In a bid to side-line the ‘rat’ problem, many brands are opting to use mice images that definitely have appeal in China, particularly among younger demographics brought up on American media. We conducted a survey on Zhihu to establish an idea of the preference of rat vs. mouse, and of more than 200 responses over 80% opted for the mouse.
Major brands have not been slow to capitalize on the mouse theme. Mickey, Minnie and Jerry Mouse provide great visual creative options and not a little heritage. Gucci, Miu Miu, Maybelline, SKII, Kate Spade, Reebok and Etro have adopted one or the other.
But rat iconography has not been abandoned altogether. One much talked about example is Chloe, whose white bags and t-shirts featuring unique watercolour style designs have been widely praised as perfect spring wear, as well as an elegant way to welcome in the New Year. Burberry too has turned a rat design into a stylised logo that can be worn well past spring festival.
In the last few years, Longchamps and Michael Kors have developed a reputation for taking a less is more approach to CNY branding. This time around Michael Kors has avoided animal imagery altogether. Its CNY inspired range this year includes a selection of reds, pastel pinks and greys giving a subtle nod to the CNY theme that will not compromise the wearer once the 2020 celebrations are over.
Longchamps has produced what is perhaps the biggest New Year commercial coup by once again collaborating with super KOL Mr Bags, with a design range featuring images of tell-tale rodent bite marks, and cartoon cheese images on, or inside bags. The distinctive designs have proved to be a massively popular theme.
With the current demand in China for almost anything to do with nostalgia for the past, MAC has partnered with The Palace Museum for a different take on CNY. While the use of Chinese patterns is not new in itself, this collaboration ensures designs tailored to fit Chinese consumers’ desired aesthetics, while also giving the products an added layer of storytelling and authenticity.
The prize for the most creatively flamboyant while being best-hidden design should perhaps go to luxury watch manufacturer Paneria whose Luminor limited edition has a highly decorative rat design case back that will remain largely unknown to all but the wearer.

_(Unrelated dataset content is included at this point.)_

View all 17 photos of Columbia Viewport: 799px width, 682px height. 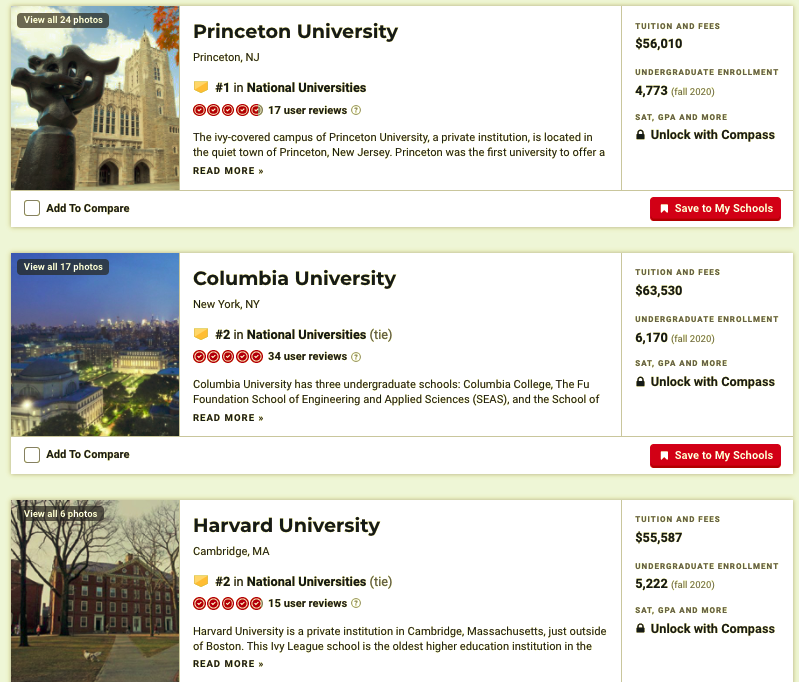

Something that cannot be said of timepiece rival producers such as Blanpain, Harry Winston and Chopard that have overt rat watch face designs that will inevitably date fairly quickly.
For Western marketers, the challenge is often not a question of product design produced for CNY, but the promotional creative. Some of the most popular Chinese social media content of the season focuses on CNY marketing failures, such as Burberry’s 2019 ‘Munster’ family campaign, and lists showcasing faux-pas ranging from off-brand imagery to inappropriate wording.
But though there have been mistakes this year, mostly it has been a turning point for Western brands. The abundance of pop culture references available has helped, plus more brands are listening to Chinese consumer demands for products coupled with storytelling and creativity. But also there are more products that can be enjoyed outside of the festival period without being out of date, whether based on a rat or a mouse.
Domenica Di Lieto is the chief executive officer of Emerging Communications.